Use the EXPLAIN keyword - it's very useful.
Tune the database server itself. MySQL is generally not optimized for performance.
Once you've done that, it's usually best to start working out how to use caching. The best way to speed PHP code up is to reduce the amount of work it has to do.
Make sure your database's query cache is working properly.
Use something like Memcached to store frequently used results, instead of getting them from the database.
If you have enough memory, try to keep everything in Memcached, resorting to the database only when something isn't present in the cache.
If you have chunks of pages that are dynamic, but the same for all users, try caching those chunks. For example, if two users are looking at an article, the article itself is going to be exactly the same for each user, even if the rest of the page isn't. Generate the HTML for the article, and chuck it in the cache.
If you have lots of non-authenticated users, it's entirely possible that they'll all be seeing the exact same page. Two non-authenticated users looking at the above article won't just see an identical article - they'll see an identical page, right down to the login links. Set your PHP scripts up so you can use HTTP caching headers (check the last modified date, and return a 304 Not Modified if it's not been changed). Once you've done that, stick a Squid reverse-proxy in front of the webserver, and let Squid serve pages out of it's cache.
After that point, the general approach is to start using more servers, and the problem becomes one of scaling, rather than raw speed. The general plan is to make sure that your website has a shared-nothing architecture - all persistent data is stored in the database. Then, you install multiple webservers, move the database server to a separate machine, and run the entire thing behind a caching reverse proxy. To add more capacity, you add more machines.
One way: php accelerators, e.g. APC.
Another; read blog articles, e.g. performance tuning overview.
A general question i would say. Try looking for optimazation tips online...
Several parameters are involved:
I/O access (using it a lot - file_exists, is_file overheads)
Database access (optimize queries, use stored procedures, check your db cache)
Using an opcode cache (like APC)
Compressing output
Serving js/css minified and compressed (and using subdomains to deliver them to the browser)

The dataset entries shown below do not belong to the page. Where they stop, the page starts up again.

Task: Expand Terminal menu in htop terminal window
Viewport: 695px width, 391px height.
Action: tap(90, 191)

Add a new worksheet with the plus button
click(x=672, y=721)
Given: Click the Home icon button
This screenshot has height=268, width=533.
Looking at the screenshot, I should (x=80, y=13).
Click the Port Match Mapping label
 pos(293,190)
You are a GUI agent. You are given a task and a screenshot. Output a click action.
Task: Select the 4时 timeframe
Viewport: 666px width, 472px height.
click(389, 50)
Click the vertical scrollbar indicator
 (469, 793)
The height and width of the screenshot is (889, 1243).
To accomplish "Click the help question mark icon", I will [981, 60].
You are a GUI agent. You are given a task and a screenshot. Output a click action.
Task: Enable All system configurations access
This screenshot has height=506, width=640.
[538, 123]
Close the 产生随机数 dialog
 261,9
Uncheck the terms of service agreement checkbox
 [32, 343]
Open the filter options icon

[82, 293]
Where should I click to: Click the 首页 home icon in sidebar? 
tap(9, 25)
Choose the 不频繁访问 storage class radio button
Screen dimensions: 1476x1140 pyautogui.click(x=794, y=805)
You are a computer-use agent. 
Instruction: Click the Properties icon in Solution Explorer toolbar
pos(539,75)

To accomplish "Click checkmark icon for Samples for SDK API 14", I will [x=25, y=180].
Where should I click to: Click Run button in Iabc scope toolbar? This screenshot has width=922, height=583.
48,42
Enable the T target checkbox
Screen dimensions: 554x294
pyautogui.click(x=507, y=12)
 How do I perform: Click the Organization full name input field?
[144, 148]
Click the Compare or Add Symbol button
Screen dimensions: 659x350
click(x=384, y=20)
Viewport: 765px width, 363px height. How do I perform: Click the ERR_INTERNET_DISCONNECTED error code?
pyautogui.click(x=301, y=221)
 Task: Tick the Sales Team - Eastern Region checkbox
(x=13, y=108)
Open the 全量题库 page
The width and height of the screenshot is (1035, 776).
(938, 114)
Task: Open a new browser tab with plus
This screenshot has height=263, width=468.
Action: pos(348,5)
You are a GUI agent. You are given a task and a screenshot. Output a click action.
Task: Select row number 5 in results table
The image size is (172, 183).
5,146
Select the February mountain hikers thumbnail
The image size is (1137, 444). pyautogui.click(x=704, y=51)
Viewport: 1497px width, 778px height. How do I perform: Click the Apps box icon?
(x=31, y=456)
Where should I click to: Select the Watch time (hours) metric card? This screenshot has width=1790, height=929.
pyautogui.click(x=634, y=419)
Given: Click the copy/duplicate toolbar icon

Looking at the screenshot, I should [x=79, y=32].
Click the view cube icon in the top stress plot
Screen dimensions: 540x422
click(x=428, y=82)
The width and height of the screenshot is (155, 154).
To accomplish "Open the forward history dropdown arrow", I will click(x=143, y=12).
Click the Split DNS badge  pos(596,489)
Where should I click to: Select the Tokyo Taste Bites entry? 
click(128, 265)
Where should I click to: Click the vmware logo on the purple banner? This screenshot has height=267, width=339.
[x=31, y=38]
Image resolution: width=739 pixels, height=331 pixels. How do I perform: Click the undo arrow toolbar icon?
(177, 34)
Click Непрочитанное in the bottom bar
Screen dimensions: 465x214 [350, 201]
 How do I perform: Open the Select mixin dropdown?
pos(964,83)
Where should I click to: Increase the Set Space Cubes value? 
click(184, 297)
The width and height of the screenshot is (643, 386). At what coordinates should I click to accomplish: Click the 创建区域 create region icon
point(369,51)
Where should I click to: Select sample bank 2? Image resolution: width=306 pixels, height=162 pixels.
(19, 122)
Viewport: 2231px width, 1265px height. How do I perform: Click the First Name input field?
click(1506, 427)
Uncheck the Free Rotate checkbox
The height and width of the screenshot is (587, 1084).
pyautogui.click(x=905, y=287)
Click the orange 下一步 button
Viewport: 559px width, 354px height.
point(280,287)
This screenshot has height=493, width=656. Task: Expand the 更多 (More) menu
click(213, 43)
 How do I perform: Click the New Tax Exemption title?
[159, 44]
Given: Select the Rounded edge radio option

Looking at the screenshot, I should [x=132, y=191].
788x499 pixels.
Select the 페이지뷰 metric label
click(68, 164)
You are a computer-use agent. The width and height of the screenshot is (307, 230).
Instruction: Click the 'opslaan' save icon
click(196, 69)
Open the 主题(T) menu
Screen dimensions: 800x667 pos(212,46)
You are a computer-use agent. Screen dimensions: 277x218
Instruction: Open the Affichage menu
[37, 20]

Using memcache to cache data into memory for faster access
You can use benchmarking tools to test your environment before and after the optimizations.
Try apache bench for example.
Filesize.
A file of 500 KB takes longer to download then a file of 300 KB. So optimize and crop as much as you can.
Accelators
Self explainable: List of PHP accelerators
Server upgrade
Though this costs money, when dealing with a lot of traffic, it will have impact on how fast the .php files gets processes and how fast data will be send to the user.
I don't recommend this though since there are other (free) ways to improve speed.
Don't user external resources
If you are linking some images trough other sites, the speed of the downloading will not be in your control. Instead, if you plan on using images from others download them to your own server first (or upload them to your own provider) and load them that way.
Review and improve your code
Find short cuts, remove unnecessary code, delete unused variables, reuse others etc.
There are other ways but I believe the above information has the most impact on your speed
You should probably do some search for existing answers to this question, however...
APC for opcode caching
Memcached for object storing (to reduce the number of database queries)
Check for / optimize slow SQL queries
Measure and find bottlenecks
Don't rely on (slow) web services on each page load, etc.
Yahoo has got some good basic advice on speeding up web pages, much of it very easy to implement. You may also want to download yslow + firebug for firefox; they will help indicate possible basic bottlenecks from a client request perspective.
The rest of the advice here is good, so I wont add much else other than; don't bother optimising any code until you're 100% sure that you've found a bottleneck. I can't stress that enough. Don't waste time tweaking code or implementing new things (ie caching) because you "feel" will make things quicker, act only on real evidence (ie performance profiling).